Make sure your AI output actually reads at the right level
Language models frequently default to long, formal, multi-syllable prose that scores several grades above what a general audience comfortably reads. This tool runs your LLM output through four established readability formulas — Flesch Reading Ease, Flesch-Kincaid Grade Level, Gunning Fog, and SMOG — and tells you whether it matches your target audience, then flags the sentences dragging the score up.
How it works
Paste the text and the tool tokenizes it into sentences and words, estimates syllables with a vowel-group heuristic, and counts complex words (three or more syllables). From those counts it computes all four indices. Flesch Reading Ease returns a 0-100 score where higher is easier; the other three return a US grade level. You pick a target grade, and the tool shows how far each index is from it. Finally it ranks individual sentences by length and difficulty so you know exactly which ones to simplify.

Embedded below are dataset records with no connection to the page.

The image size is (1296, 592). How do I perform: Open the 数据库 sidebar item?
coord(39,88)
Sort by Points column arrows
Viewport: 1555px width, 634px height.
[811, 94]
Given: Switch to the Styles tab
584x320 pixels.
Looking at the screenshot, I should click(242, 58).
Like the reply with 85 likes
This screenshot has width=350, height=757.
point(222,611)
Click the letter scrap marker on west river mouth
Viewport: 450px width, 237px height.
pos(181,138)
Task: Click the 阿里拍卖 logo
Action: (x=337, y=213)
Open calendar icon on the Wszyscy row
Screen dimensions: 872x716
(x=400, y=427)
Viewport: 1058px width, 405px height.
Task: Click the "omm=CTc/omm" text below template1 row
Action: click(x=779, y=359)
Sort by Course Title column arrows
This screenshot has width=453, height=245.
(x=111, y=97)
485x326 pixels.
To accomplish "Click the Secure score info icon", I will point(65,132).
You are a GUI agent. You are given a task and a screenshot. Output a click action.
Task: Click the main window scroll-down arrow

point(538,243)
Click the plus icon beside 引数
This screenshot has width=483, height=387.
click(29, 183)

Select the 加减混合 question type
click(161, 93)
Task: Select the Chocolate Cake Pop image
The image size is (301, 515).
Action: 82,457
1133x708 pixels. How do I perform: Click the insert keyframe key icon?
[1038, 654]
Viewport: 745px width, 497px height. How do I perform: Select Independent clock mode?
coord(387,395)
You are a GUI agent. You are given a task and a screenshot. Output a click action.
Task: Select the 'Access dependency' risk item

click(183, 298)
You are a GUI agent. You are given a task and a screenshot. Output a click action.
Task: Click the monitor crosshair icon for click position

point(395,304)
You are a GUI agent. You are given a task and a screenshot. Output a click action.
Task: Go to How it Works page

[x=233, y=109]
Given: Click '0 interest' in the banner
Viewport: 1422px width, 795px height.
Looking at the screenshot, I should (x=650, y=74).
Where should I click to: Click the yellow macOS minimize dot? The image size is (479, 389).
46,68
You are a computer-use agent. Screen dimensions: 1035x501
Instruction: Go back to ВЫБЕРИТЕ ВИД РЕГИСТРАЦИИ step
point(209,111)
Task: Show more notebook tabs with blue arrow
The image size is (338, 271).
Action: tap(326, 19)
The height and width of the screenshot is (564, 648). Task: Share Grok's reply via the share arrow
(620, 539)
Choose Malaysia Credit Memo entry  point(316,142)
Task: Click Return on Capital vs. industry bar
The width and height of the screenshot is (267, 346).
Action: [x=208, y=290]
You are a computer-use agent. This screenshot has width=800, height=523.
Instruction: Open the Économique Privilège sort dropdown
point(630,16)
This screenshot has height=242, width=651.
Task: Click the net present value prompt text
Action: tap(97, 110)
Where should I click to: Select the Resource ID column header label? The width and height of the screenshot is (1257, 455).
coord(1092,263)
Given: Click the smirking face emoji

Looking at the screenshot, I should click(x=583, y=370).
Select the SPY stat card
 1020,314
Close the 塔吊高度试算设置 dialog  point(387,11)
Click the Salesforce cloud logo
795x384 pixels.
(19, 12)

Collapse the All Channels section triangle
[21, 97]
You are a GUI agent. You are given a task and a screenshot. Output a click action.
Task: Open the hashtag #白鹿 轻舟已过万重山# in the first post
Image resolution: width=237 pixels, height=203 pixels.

What each formula measures
The four indices differ slightly in what they penalise and how heavily:
Flesch Reading Ease (0-100, higher is easier) measures sentence length and syllables per word. A score of 60-70 is appropriate for most general-audience writing. Below 50 is difficult. Most newspaper copy sits around 60-65.
Flesch-Kincaid Grade Level converts the same inputs into a US school grade number. Grade 8 means an average eighth-grader can read it. Consumer product copy typically targets grades 7-9. Legal and academic writing commonly scores grade 14+.
Gunning Fog Index adds a specific penalty for “complex words” — three or more syllables excluding common suffixes. It tends to score technical writing higher than the Flesch formula, making it useful for catching jargon-heavy passages that the simpler formula underweights.
SMOG (Simple Measure of Gobbledygook) uses only the count of polysyllabic words per sample. It is considered reliable for health communication materials, where readability standards are often cited as a patient safety concern.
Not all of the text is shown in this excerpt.